Schrif­te­lijke vragen aan het college van B&W betreft stal­branden


Indiendatum: jun. 2011

Geacht college,

Vorige week woensdag (d.d. 8 juni 2011) woedde er een grote brand in een varkensstal in Merselo, Limburg. In de stal bevonden zich zo'n vier- à vijfduizend varkens, waarvan er slechts zo’n 150 zijn gered. Stichting Wakker Dier heeft de noodklok geluid omdat dit soort branden met verschrikkelijke gevolgen regelmatig voorkomt. Ook LTO en de Dierenbescherming hebben aangedrongen op maatregelen. Dit jaar zijn er al 12 branden geweest met meer dan 110.000 slachtoffers, aldus Wakker Dier. Op dit moment vallen stallen onder lichte industrie. Daarom hoeft een stal wettelijk gezien niet beter beveiligd te worden tegen brand, dan een opslagloods met wc-rollen. Nu wij net de droogste lente in ten minste 100 jaar hebben (gehad) en daarmee het risico op brand sterk is verhoogd, stellen wij u de volgende vragen:

1. Wordt bij de vergunningverlening van stal(ver)bouw in onze gemeente rekening gehouden met de brandveiligheid? Zo ja, hoe, welke criteria gelden er? Zo nee, is het college van plan om naar aanleiding van de bovengenoemde alarmerende geluiden alsnog criteria te stellen aan de brandveiligheid van stallen bij de vergunningverlening? Zo ja, op welke termijn kan de gemeenteraad hiervoor een voorstel verwachten? Zo nee, waarom niet?
2. In hoeverre zijn de brandweerkorpsen in onze gemeente voorbereid op een stalbrand? Doen zij bijvoorbeeld ook brandoefeningen met vee in stallen? En welke korpsen doen dit wel en welke niet? Zo nee, waarom niet? Is het college bereid de brandweerkorpsen te verzoeken om dit soort oefeningen te gaan doen en deze oefeningen te rapporteren aan de gemeenteraad?
3. Zijn er in de gemeente nog andere maatregelen getroffen om een drama, zoals in Merselo, te voorkomen? Zo ja, welke?
4. Vindt u de aanpak van stalbranden in Apeldoorn toereikend? Wilt u uw antwoord s.v.p. motiveren.
5. Is het college van plan om (nog andere) maatregelen te treffen om stalbranden te voorkomen? Zo ja, welke en op welke termijn kan de gemeenteraad een voorstel hiertoe tegemoet zien? Zo nee, waarom niet?

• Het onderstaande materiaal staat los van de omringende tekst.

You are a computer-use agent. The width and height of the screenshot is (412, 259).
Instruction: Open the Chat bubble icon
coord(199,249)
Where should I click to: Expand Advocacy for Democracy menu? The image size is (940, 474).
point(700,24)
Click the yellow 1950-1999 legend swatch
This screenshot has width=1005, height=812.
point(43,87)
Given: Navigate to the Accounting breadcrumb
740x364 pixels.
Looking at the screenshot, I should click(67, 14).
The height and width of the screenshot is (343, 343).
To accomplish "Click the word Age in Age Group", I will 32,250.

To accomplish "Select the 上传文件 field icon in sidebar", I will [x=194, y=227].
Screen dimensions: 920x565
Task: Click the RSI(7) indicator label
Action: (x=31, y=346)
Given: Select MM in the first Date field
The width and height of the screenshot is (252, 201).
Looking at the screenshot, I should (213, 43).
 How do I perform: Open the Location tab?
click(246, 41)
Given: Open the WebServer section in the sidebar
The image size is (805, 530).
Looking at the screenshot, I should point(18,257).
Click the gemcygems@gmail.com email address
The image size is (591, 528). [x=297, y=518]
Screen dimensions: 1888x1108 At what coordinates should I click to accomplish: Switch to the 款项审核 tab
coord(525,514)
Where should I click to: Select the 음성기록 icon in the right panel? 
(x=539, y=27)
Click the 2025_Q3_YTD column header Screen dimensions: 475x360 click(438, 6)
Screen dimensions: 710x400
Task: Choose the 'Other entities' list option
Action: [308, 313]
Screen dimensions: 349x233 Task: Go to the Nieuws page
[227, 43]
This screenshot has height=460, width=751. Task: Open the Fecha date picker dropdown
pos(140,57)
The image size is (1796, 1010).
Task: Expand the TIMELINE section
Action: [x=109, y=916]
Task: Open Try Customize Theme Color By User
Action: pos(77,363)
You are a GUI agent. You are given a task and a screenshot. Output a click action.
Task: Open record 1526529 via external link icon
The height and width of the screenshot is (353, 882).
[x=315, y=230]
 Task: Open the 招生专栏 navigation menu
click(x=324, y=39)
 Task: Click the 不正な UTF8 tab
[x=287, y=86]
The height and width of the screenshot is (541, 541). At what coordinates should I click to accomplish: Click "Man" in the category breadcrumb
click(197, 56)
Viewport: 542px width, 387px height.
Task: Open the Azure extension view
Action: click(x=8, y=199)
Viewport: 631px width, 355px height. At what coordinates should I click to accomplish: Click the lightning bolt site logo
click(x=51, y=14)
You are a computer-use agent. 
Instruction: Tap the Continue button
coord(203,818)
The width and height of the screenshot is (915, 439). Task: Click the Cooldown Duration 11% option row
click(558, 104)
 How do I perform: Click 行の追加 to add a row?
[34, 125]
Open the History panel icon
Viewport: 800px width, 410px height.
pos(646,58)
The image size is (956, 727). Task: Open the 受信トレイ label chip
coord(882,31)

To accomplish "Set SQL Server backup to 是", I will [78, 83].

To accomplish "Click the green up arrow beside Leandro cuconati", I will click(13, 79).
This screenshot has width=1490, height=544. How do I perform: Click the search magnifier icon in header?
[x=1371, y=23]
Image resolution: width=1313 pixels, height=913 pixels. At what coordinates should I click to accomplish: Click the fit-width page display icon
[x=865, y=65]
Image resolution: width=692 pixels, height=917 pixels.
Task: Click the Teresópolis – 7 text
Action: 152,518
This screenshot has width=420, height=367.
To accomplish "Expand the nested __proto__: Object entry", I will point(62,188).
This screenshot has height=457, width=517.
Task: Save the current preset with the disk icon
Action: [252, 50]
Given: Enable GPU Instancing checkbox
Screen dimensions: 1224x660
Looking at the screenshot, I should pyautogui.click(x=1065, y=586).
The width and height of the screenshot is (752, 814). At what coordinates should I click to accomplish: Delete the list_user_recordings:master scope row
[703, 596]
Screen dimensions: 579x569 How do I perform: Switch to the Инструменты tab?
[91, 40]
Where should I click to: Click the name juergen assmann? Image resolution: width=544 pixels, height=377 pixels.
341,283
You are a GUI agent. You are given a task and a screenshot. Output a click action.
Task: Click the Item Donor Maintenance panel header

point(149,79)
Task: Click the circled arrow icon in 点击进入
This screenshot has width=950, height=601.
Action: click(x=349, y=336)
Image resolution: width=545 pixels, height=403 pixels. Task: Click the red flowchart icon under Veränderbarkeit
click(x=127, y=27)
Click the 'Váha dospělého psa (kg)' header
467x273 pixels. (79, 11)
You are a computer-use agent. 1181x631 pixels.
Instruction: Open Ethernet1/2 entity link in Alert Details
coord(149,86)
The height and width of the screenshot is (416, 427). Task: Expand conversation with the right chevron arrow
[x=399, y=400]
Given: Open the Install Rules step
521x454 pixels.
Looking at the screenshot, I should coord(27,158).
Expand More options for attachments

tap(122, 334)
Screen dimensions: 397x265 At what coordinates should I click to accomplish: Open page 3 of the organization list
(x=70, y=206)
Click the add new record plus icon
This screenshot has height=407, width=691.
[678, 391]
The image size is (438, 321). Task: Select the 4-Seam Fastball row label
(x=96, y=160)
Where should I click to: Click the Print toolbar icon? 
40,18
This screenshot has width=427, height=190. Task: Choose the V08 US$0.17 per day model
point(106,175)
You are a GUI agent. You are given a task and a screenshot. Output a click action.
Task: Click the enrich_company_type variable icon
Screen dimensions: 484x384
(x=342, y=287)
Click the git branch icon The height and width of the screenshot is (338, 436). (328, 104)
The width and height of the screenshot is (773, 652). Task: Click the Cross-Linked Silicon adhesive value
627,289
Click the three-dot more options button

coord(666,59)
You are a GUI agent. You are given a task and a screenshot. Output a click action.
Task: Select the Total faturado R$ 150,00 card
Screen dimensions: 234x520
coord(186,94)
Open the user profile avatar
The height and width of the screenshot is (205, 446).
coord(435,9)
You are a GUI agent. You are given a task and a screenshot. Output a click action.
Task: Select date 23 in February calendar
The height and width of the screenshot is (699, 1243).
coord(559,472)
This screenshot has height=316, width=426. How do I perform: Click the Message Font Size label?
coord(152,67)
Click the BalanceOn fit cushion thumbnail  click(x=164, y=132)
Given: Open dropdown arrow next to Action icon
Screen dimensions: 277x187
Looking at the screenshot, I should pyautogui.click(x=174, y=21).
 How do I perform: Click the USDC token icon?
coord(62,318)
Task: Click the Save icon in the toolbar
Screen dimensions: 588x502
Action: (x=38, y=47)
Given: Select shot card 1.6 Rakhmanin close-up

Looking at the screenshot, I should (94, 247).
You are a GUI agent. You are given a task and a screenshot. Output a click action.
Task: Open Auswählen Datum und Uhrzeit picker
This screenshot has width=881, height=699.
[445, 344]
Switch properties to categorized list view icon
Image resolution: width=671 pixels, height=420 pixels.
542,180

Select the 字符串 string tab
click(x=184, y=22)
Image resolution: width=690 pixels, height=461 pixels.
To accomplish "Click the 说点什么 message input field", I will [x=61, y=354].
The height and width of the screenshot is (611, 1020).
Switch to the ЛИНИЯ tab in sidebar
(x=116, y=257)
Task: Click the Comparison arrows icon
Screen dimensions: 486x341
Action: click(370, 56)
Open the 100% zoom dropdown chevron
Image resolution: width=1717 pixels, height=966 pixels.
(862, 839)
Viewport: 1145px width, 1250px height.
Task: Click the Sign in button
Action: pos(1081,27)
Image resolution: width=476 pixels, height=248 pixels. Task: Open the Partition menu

Namens de fractie van PvdD Apeldoorn,

Harry Voss, fractievoorzitter.

Indiendatum: jun. 2011
Antwoorddatum: 14 jun. 2011

Vraag 1:
1.1 Wordt bij vergunningverlening van stal(ver)bouw in onze gemeente rekening gehouden met
de brandveiligheid?
1.2 Zo nee, waarom niet?

Antwoord:
1.1 Ja.
De Publieksdienst, afd. Bouwzaken neemt alle aanvragen voor de activiteit bouwen in
behandeling. Elke aanvraag wordt door hen getoetst aan de hand van de bouwregelgeving.
Binnen de bouwregelgeving is onder hoofdstuk 2 van het Bouwbesluit de brandveiligheid
geregeld. Indien aanvrager wil afwijken van de standaard regels op het gebied van
brandveiligheid, vraagt de afd. Bouwzaken een advies aan de afd. Risicobeheersing van de
brandweer.
De afd. Risicobeheersing hanteert hierbij de volgende uitgangspunten c.q. criteria:
1. Voorkomen van het uitbreken van brand;
2. Tijdige alarmering;
3. Waarborgen veilige ontvluchting personen;
4. Beperken van een eenmaal uitgebroken brand;
5. Aanwezigheid brandweervoorzieningen voor het bestrijden van een brand.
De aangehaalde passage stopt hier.